[RFC] Getting LTO incremental linking work

Jan Hubicka hubicka@ucw.cz
Wed Nov 25 18:54:00 GMT 2015

> > 
> >  1) linker plugin is modified to pass -flinker-output to lto wrapper
> >     linker-output is either dyn (.so), pie or exec
> >     for incremental linking I added .rel for 3) and noltorel for 1)
> > 
> >     currently it does rel because 3) (nor 2) can not be done when incremnetal
> >     linking is done on both LTO and non-LTO objects.
> That's because the result would be a "fat" object where both pieces
> would be needed.  Btw, I wonder why you are not running into the

Yep, we woud end up with both LTO and non-LTO in one object and because
we have no way to claim just part of it in next linking, the non-LTO will
be ignored (just as is the case with far objects)

> same issues as me when producing linker plugin output (the "merged"
> LTO IL) that is LTO IL.  Ah, possibly because the link is incremental,
> and thus all special-handling of LTO sections is disabled.

Yep, i just throw in the LTO IL and linker passes it through .
> >     In this case linker
> >     plugin output warings about code quality loss and switch to
> >     noltorel.
> >  2) with -flinker-ouptut the lto wrapper behaves same way as with
> >     -flto-partition=none.
> >  3) lto frontend parses -flinker-output and sets our internal flags accordingly.
> >     I added new flag_incremental_linking to inform middle-end about the fact
> >     that the output is going to be statically linked again.  This disables
> >     the privatization of hidden symbols and if set to 2 it also triggers
> >     the LTO IL streaming
> I wonder why it behaves like -flto-partition=none in the case it does
> not need to do LTO IL streaming (which I hope does LTO IL streaming
> only?  or does this implement fat objects "correctly"?).  Can't

Yes, I do stream LTO il into assembler file, like normal -flto build would do
for non-lto1 frontend.  So I produce one .s file that I need assembler to be
called on.  By default lto-wrapper thinks we do WPA and it would look for list
of ltrans partitions and execute ltranses that I do not want to happen.

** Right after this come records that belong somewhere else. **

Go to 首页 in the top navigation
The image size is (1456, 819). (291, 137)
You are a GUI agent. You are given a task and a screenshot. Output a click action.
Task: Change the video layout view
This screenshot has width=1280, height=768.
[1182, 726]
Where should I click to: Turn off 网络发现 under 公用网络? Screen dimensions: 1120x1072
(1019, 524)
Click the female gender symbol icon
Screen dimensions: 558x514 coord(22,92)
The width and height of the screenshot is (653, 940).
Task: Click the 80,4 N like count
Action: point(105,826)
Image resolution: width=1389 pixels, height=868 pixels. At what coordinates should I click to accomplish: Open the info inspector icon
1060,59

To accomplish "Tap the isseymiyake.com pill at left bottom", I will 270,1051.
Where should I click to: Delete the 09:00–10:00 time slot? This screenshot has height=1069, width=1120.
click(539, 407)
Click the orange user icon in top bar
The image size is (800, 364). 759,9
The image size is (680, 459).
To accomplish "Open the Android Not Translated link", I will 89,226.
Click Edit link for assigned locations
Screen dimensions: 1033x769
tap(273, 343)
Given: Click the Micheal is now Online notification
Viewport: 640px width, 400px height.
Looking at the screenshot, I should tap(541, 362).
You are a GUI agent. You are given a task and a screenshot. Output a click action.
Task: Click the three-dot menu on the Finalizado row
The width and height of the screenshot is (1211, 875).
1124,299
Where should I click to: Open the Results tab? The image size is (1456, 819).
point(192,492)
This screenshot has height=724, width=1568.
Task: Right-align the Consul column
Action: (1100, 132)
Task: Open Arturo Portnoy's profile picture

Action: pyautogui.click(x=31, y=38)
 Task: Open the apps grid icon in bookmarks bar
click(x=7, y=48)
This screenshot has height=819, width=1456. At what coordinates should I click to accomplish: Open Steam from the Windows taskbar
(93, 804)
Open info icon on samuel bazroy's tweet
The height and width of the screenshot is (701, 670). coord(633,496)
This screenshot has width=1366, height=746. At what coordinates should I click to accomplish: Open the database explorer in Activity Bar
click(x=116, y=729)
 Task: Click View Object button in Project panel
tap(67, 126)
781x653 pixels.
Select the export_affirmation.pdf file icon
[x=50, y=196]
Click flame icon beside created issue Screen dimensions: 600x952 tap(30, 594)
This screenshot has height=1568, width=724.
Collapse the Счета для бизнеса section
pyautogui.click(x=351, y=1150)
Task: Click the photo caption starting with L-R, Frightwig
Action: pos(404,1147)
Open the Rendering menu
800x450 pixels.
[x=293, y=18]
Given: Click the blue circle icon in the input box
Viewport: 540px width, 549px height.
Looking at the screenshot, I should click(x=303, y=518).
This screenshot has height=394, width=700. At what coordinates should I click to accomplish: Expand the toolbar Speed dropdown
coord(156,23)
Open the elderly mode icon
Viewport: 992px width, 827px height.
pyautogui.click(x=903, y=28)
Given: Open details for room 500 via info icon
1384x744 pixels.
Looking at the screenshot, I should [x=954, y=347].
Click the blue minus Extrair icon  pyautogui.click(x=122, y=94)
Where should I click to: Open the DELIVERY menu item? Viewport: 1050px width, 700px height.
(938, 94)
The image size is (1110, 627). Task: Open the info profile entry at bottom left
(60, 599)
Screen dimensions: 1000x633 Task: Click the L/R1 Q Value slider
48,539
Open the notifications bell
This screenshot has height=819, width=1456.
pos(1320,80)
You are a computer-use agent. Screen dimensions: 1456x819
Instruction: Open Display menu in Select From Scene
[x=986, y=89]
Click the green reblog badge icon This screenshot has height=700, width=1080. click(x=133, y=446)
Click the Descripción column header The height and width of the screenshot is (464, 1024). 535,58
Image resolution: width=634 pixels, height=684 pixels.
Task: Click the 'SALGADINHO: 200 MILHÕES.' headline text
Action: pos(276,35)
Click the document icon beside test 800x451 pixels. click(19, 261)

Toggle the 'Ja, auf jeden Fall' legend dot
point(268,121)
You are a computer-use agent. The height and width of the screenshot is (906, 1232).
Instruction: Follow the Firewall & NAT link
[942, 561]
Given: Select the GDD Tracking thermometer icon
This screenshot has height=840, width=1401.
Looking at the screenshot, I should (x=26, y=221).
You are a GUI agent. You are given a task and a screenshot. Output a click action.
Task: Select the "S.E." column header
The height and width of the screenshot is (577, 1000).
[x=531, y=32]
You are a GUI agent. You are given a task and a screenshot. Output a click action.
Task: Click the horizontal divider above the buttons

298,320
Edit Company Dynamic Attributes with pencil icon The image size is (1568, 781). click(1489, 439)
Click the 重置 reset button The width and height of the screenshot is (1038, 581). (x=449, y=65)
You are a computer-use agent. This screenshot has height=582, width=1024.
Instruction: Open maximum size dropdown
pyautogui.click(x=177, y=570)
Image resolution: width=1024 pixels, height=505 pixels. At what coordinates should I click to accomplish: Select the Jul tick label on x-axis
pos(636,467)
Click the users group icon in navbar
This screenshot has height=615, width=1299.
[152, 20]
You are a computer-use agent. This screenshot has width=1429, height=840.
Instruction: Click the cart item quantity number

Since no codegen is done we have no use for ltranses.  It would be nice to spit
the .o file through simple-object interface.  Sadly we can't do that because
simple-object won't put the LTO marker symbols in.  Something I want to track
and drop assembler stage from LTO generaltion in general

Well, one case where WPA would help is production of fat-objects.  Currently
it works (by compiling the LTO data into assembly again) but it is not done
in parallel.  I suppose we could deal with this later - it is non-critical.
My longer term plan is to make WPA parallelization independent of LTO - it
makes sense when you build one large non-LTO object, too.

> we still parallelize the build via LTRANS and then incrementally
> link the result (I suppose the linker will do that for us with the
> linker plugin outputs already?)?
> -flto-partition=none itself isn't more memory intensive than
> WPA in these days, it's only about compile-time, correct?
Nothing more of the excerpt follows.